BAMBUDIL 10 mg, 20 mg tabs, 5 mg/5 ml oral soln; BETADAY 10, 20 mg tabs.

 

Salmeterol

 

It is the first long acting selective β2 agonist with a slow onset of action; used by inhalation on a twice daily schedule for maintenance therapy and for nocturnal asthma, but not for acute symptoms. It is also more β2 selective than salbutamol, and more lipophilic which probably accounts for its longer action. Concern of asthma worsening due to regular use of inhaled β2 agonists applies to salmeterol also. However, clinical studies have shown sustained improvement in asthma symptoms and lung function. Concurrent use of inhaled salmeterol with inhaled glucocorticoid produces effects equivalent to double dose of the corticoid alone. It is advocated that long acting β 2 agonists should be used only in combination with an inhaled steroid; combined formulations are available.

 

COPD: Longacting β2 agonists are superior to shortacting ones, and equivalent to inhaled anticholinergics in COPD. They reduce breathlessness by abolishing the reversible component of airway obstruction.

 

SALMETER, SEROBID 25 μg per metered dose inhaler; 2 puffs BD; severe cases 4 puffs BD; also SEROBID ROTACAPS 50 μg; 1–2 caps BD by inhalation.

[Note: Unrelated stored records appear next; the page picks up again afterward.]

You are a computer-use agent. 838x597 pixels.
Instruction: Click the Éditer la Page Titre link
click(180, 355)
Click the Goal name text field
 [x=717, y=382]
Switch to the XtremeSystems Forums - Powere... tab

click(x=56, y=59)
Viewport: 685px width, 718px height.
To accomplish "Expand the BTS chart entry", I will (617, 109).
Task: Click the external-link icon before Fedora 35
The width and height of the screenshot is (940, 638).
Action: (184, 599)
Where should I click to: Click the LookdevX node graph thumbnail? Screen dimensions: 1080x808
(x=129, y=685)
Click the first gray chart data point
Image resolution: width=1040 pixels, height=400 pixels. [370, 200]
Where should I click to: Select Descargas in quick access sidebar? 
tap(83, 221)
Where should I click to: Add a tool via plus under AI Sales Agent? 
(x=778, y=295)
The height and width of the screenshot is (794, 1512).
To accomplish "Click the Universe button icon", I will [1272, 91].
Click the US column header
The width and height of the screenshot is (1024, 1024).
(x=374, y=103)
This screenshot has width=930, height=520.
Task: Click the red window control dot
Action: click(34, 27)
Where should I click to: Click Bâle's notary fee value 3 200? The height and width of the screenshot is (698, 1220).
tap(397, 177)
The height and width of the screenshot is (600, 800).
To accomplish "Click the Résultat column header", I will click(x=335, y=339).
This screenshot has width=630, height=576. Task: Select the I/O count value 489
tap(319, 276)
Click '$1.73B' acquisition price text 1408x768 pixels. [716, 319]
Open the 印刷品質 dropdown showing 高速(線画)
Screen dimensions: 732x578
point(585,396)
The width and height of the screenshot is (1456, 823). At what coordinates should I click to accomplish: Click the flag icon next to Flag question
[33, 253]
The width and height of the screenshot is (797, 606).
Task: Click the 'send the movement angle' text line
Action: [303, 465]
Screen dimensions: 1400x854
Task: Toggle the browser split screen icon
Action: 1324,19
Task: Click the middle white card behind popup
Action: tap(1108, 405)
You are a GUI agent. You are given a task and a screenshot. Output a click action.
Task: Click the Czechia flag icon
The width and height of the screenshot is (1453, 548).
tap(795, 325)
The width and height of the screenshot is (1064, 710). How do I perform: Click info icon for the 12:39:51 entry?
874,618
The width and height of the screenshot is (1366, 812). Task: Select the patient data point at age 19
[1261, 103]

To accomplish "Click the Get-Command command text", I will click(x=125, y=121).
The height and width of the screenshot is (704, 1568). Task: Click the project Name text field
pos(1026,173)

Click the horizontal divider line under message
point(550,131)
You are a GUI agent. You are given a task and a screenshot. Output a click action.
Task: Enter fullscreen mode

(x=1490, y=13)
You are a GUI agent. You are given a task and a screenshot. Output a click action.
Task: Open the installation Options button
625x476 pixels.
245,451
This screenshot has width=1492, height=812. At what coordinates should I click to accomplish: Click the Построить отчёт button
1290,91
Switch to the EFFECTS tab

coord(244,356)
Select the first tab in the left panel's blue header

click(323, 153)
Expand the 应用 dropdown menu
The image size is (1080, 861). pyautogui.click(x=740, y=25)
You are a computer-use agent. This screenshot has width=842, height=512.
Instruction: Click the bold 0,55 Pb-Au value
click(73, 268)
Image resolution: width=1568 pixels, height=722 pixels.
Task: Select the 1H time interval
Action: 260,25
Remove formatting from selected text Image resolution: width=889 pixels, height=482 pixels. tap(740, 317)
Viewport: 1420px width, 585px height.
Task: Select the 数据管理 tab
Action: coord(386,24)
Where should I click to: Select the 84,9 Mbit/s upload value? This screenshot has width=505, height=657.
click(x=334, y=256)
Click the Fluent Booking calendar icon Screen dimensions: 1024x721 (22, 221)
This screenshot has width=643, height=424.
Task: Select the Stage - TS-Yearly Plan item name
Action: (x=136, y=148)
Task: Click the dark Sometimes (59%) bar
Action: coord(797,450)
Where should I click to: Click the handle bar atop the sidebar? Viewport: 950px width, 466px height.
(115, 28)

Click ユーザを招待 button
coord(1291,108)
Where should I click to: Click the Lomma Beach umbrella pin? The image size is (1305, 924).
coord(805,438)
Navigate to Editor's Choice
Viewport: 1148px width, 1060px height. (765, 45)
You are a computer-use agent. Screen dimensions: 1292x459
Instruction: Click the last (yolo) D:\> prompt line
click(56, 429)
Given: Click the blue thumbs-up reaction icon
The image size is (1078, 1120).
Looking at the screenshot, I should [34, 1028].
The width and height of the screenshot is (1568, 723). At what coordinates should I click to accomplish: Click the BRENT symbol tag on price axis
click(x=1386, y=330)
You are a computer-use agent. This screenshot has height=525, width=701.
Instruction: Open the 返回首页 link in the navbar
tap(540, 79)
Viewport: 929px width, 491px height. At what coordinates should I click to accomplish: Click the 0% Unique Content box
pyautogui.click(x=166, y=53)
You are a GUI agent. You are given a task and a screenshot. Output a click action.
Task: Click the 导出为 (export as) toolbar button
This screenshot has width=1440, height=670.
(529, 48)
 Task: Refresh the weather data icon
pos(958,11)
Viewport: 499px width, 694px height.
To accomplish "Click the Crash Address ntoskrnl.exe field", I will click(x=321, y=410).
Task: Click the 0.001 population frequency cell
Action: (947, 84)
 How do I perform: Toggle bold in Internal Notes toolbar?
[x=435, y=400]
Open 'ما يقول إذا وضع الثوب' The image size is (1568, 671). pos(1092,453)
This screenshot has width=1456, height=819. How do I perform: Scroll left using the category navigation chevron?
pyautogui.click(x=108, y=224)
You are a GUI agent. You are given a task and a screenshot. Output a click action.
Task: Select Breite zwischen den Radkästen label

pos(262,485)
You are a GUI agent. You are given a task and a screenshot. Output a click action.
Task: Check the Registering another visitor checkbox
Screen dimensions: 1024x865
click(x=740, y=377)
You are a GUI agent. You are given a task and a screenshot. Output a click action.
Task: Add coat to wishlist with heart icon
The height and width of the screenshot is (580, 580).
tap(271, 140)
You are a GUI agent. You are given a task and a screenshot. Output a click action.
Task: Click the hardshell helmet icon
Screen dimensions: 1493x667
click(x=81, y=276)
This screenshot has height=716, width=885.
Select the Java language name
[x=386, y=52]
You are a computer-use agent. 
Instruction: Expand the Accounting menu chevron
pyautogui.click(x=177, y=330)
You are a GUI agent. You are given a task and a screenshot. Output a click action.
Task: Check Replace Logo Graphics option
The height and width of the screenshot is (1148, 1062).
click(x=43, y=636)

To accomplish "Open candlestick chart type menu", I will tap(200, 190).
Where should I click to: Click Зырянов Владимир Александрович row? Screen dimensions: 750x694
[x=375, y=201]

SEROFLO—100/250/500 ROTACAPS: Salmeterol 50 μg fluticasone 100 μg/250 μg/500 μg per rotacap SEROFLO—125/250 INHALERS: Salmeterol 25 μg + fluticasone 125 μg/250 μg per puff.

 

Formoterol

 

Another long acting selective β2 agonist which acts for 12 hrs when inhaled. In comparison to salmeterol, it has a faster onset of action. It is used on a regular morning evening schedule for round the clock bronchodilatation.

 

Dose: 12–24 μg by inhalation twice daily.

 

FORATEC 12 μg rotacaps.

 

Ephedrine

 

It has α + β1 + β2 actions; causes mild slowly developing bronchodilatation lasting for 3–5 hours. It is a constituent of older combination formulations and is used for mild to moderate chronic asthma. Because of low efficacy and frequent side effects, it is not preferred now.